It's time to confess to something I'm not proud of, but seems beyond my control: I can't get enough of the Manti Te'o story.
Days after the bizarre revelation that Te'o's dead girlfriend is not dead and, in fact, her existence was a hoax, many people complain they're tired of the coverage. Let it go, they say. Move on. We're sick of Lance Armstrong. We're sick of Te'o. Let's return to our regularly scheduled games.
I agree on Armstrong. By the second day of his Oprah confessional, I could easily channel surf every time Armstrong and Oprah's hair helmet came on the screen.
Not so with Te'o. I can't turn away.
I'm watching and listening to the coverage and analysis and reading every word. I'm even reading the comments under all the online articles. I'm getting dumber by the minute reading those comments, but I can't stop. Most opinions seem to be based on five minutes or less of thought (using the term liberally) before the commenter hit “send.” Yet I'm fascinated by people's reactions.
I'm asking myself why. Why do I keep reading? Why does this story compel me to follow?

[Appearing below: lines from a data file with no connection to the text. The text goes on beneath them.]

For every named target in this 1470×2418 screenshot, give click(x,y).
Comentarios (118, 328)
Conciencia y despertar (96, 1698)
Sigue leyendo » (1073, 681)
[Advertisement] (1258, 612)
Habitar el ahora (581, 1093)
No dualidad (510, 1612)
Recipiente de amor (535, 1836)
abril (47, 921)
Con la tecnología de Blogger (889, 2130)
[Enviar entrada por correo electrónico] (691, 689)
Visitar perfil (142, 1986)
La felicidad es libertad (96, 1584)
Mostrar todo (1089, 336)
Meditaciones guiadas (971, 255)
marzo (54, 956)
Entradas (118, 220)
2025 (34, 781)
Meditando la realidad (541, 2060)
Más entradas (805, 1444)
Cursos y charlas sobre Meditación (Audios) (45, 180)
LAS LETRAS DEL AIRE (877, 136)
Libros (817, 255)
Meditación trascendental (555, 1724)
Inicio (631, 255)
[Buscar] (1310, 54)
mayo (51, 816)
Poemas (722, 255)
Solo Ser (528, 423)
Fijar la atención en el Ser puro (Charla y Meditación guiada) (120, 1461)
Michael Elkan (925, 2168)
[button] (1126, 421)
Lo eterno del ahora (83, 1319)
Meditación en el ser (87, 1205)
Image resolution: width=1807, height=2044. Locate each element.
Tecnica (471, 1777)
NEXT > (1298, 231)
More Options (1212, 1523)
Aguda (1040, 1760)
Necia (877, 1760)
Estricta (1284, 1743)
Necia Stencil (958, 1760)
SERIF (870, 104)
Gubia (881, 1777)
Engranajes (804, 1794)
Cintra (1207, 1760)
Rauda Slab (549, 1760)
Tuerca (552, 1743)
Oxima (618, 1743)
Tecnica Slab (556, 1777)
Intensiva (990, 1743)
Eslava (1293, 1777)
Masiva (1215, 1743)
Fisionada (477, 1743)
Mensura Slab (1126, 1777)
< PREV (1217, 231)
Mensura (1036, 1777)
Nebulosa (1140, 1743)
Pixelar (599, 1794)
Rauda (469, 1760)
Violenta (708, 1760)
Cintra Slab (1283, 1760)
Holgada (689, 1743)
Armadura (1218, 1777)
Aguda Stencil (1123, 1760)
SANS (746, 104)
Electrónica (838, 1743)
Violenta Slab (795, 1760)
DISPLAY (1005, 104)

What's my problem?
I'm compelled by a combination of weirdness, media guilt and personal introspection.
This is an odd story on so many levels. We've all witnessed stories of deception before. Who remembers Milli Vanilli? But who has a girlfriend he's never met? Who carries on an online relationship, tries to meet the girl, tries to Skype with the girl, always gets derailed and doesn't suspect anything?
Who even uses the phrase “girlfriend” for someone they've never actually met?
There's also the fact this happened to Notre Dame's most famous current player, in a year when the Irish were undefeated and he was a candidate for the Heisman Trophy. Somehow, I doubt this story would have as full a run if this were the backup left tackle at Ball State. (My apologies to whoever is Ball State's backup left tackle. That's a random example, not an insinuation.)
Te'o has been bombarded with media attention since he arrived at a school that trains its athletes in dealing with the media, and the dangers of revealing too much, etc. So his complete naivety about deceiving the media is hard to accept.
Then, late Friday night, Te'o agrees to an interview off camera with ESPN. I'm confused. If he has nothing to hide, why no cameras? If you're going to talk to ESPN, aren't cameras an essential part of the deal? That was about as odd as making viewers like me who can't get enough sit through a meaningless NBA game until after midnight to find out what he said. If it wasn't going to be on camera, why not talk to the South Bend Tribune. After all, that seemed to be the birthplace of the girlfriend story.
Te'o's words in the ESPN.com report of the interview represent a guy who got played for a fool, and lied about it to cover his online-only relationship. Since there are no cameras, we can't judge his facial expressions or instinctively decide whether he's lying some more.
Speaking of the media, another part of the attraction of this story is how badly we blew it. Until Deadspin uncovered the holes in the story and showed a hoax at the foundation of everything, the media accepted the story without question.
No one tried to contact “Lennay Kekua's” family after she “died.” No one sought out the obituary or the funeral details and, if they did, they let it slide when they details weren't easy to find.
I don't cover Notre Dame regularly enough to have delved into Te'o and his story, so technically I'm not culpable in this mess. But The News-Sentinel did run at least a couple references to the “girlfriend.” If I'd have covered the team every day, I'd have probably referenced her, too. Te'o seems (seemed?) sincere. I'd have probably taken his word for it.
The media should be more thorough in reporting the next athlete's heart-wrenching story. I doubt it, though. The pressure of 24/7 immediacy isn't going away. We have to get things out first, get it online first, tweet the link.
The truth is we'll probably continue accepting people's words for things in interviews if no obvious red flags arise. It's easy to lie to a reporter who doesn't know you or your background that well. And we've got deadlines to meet. Hurry. Get it posted.
When I first entered the business, so many things were different. Five or six people read my stories before they were published. Fewer skeptical eyes are reading before things go online these days. It's the dangerous nature of the beast.
Finally, I think this story compels because it's natural to put yourself in Te'o's shoes. Would I have, in my early 20s, in a digital world, fallen for a hoax?
In this new online world, everyone feels a part of a community, exchanging opinions, sharing comments on Twitter, interacting with people you'll never meet in person. But I can't imagine the type of online involvement that led Te'o to forge a “relationship” with someone.
I did some dumb things at 22. Could I have fallen for such a hoax if it had been a digital, online era in the 1980s? I'd like to think I'd have been sharper, or at least caught on sooner, than Te'o.
There's never been a story quite as odd, unimportant and irresistible as this one. I'm sure I'll grow tired of it at some point. Considering the high-speed world we live in, maybe that will be later today.